The vaporization equipment may be configured to vaporize the LNG to natural gas during use. A water intake system may be configured to draw water from a body of water and supply water to the vaporization equipment.

In some embodiments, heat exchangers may be designed based on regasifying LNG at peak send-out rates and minimum heat transfer rates. The heat exchanger may inhibit no more than a predetermined change in temperature of the water. In an embodiment, a heat exchanger may allow at most a 10°C drop in the temperature of water across the heat exchanger. The temperature drop of the water across the heat exchanger may be at least partially controlled by applicable codes.

Environmental codes may regulate the temperature at which water may be released into a marine environment.

The amount of water flow required in the heat exchanger may be related to the selected temperature drop across the heat exchanger. The amount of cold energy or cold thermal inertia returned to the sea may be the same if a smaller amount of water is returned at a lower temperature or a higher flow rate is returned at a slightly warme'r temperature. In some embodiments, a larger temperature drop across the heat exchanger may cause ice formation in the water intake system. Smaller temperature drops across the heat exchanger for the water may be possible. In certain embodiments, warmer sea temperatures may permit a higher temperature drop across the heat exchanger and reduce the water flow rate.

The water intake system may ensure that water returned to the body of water from the heat exchanger does not exceed a desired lower temperature limit. In certain embodiments, the design of the water outlets may ensure that the temperature 100m from the structure does not decrease by more than 3°C, as per World Bank Standards. The design of the water intake system may minimize cold-water recirculation between the outlets and the inlets. Water may be heated prior to re-release through the outlet system.

In some embodiments, the water intake system may release water from the structure to the body of water through one or more outlets. In an embodiment, a single point outlet system may be used. A diffuser with multiple outlets over a distance may also be used as an outlet system. A single point diffuser with vertical outlet openings may be utilized because of simplicity and cost. Screens may be positioned in the outlets. In an embodiment, bars across an opening may inhibit debris and/or large objects from entering the outlet system.

──────

# Work to do
1. Name every kind of outlet system that the LNG vaporization passage says may be used to release water.
2. In the LNG vaporization passage, how far from the structure is the 3°C temperature limit measured, and what standards set it?
3. Extend the LNG vaporization passage with what follows its last sentence.
The records that come next are separate material and have no connection to the LNG vaporization passage.

# Information supplied
──────

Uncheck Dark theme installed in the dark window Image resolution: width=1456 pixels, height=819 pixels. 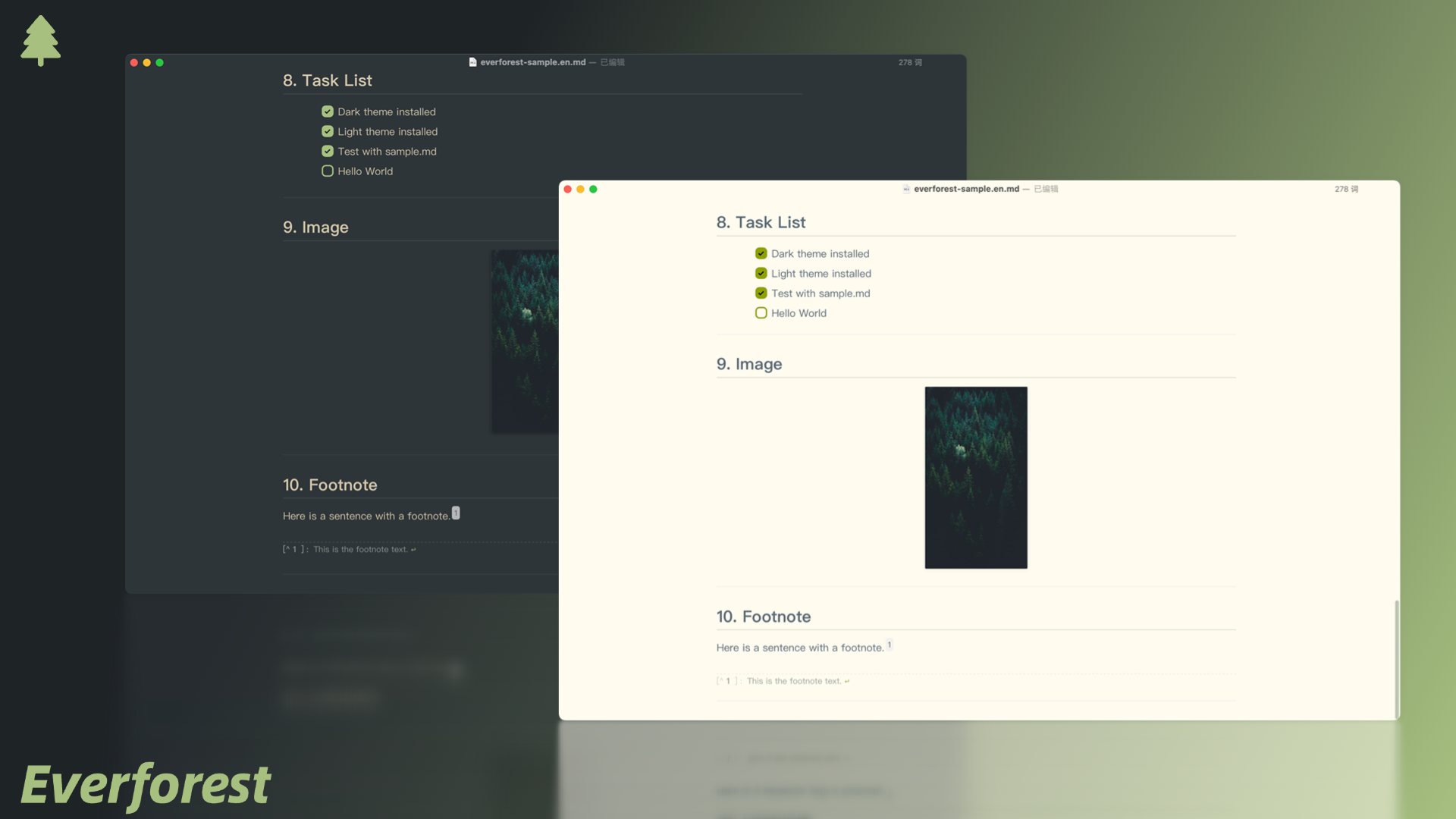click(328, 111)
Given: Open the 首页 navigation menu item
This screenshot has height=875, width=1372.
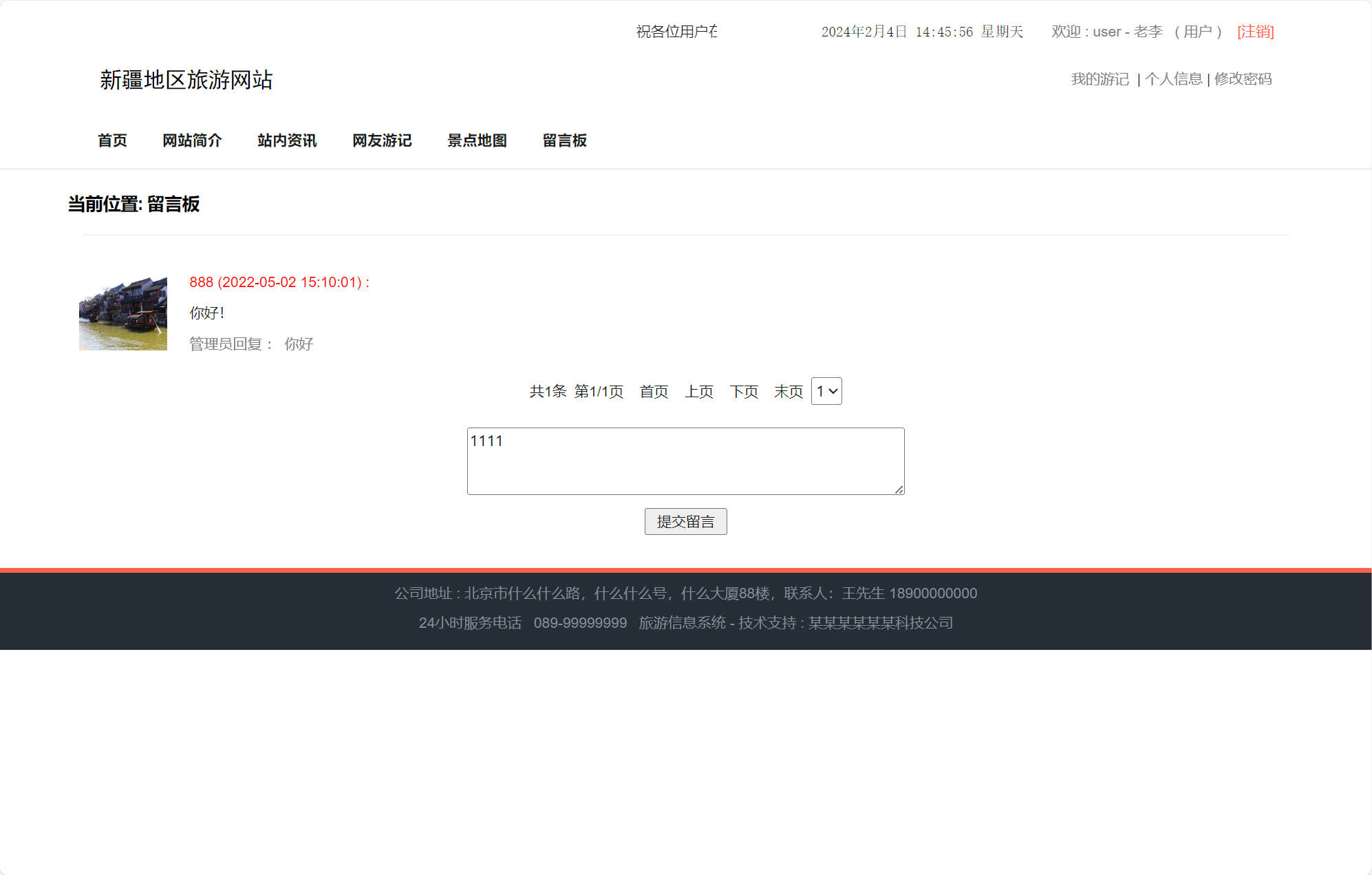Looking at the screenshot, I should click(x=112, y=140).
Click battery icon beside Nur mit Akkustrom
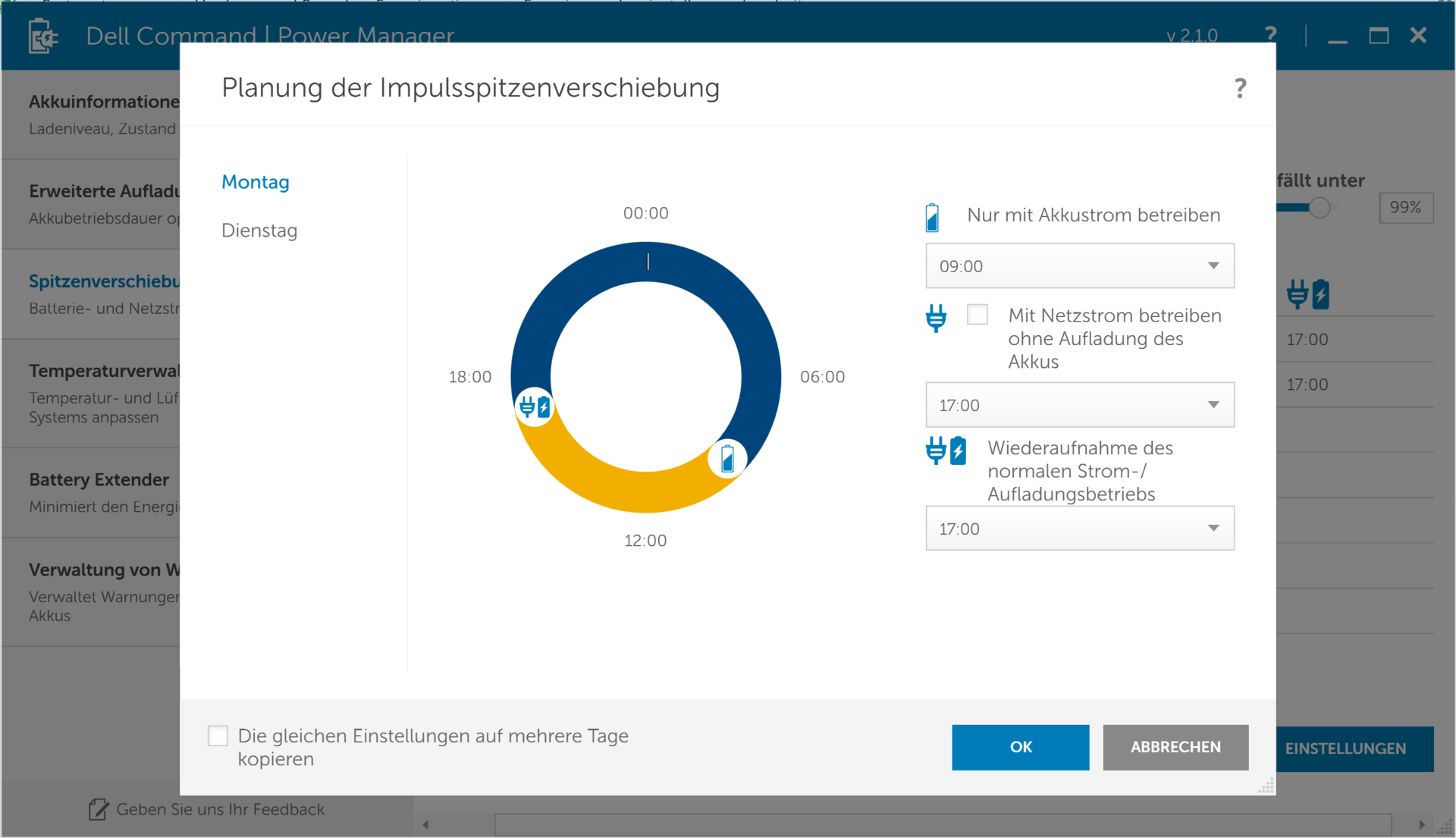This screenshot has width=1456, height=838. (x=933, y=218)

──────

# Answers in order
1.
- A single point outlet system
- A diffuser with multiple outlets over a distance
- A single point diffuser with vertical outlet openings

2. The limit applies 100m from the structure and follows World Bank Standards.

3.
In an embodiment, an outlet may be a concrete box with vertical openings. The outlet may be approximately 4m by about 4m in horizontal plane and about 3m high. The outlet opening may be substantially circular. Diameters of openings in the outlets may be selected based on the amount of mixing necessary. Environmental guidelines may regulate the amount of mixing required at outlets. Discharge velocity may also control the diameter of an opening in the outlet. The outlet may be coupled to the structure by an outlet conduit. The outlet conduit may be a Glass fiber Reinforced Plastic (GRP).

Concrete and/or steel outlet conduits may also connect outlets with the structure.

' An outlet may be positioned at least approximately 500 meters from an inlet. In certain embodiments, outlets and inlets may be separated such that cold water from the outlets does not substantially mix with ambient water proximate the inlets. Outlets may be positioned at a distance from the structure to accommodate a working boat and/or platform alongside the structure. In some embodiments, an end of at least one water outlet conduit may be positioned at a distance from the water intake system such that water exiting the water outlet conduit does not substantially effect the temperature of water entering the water intake system.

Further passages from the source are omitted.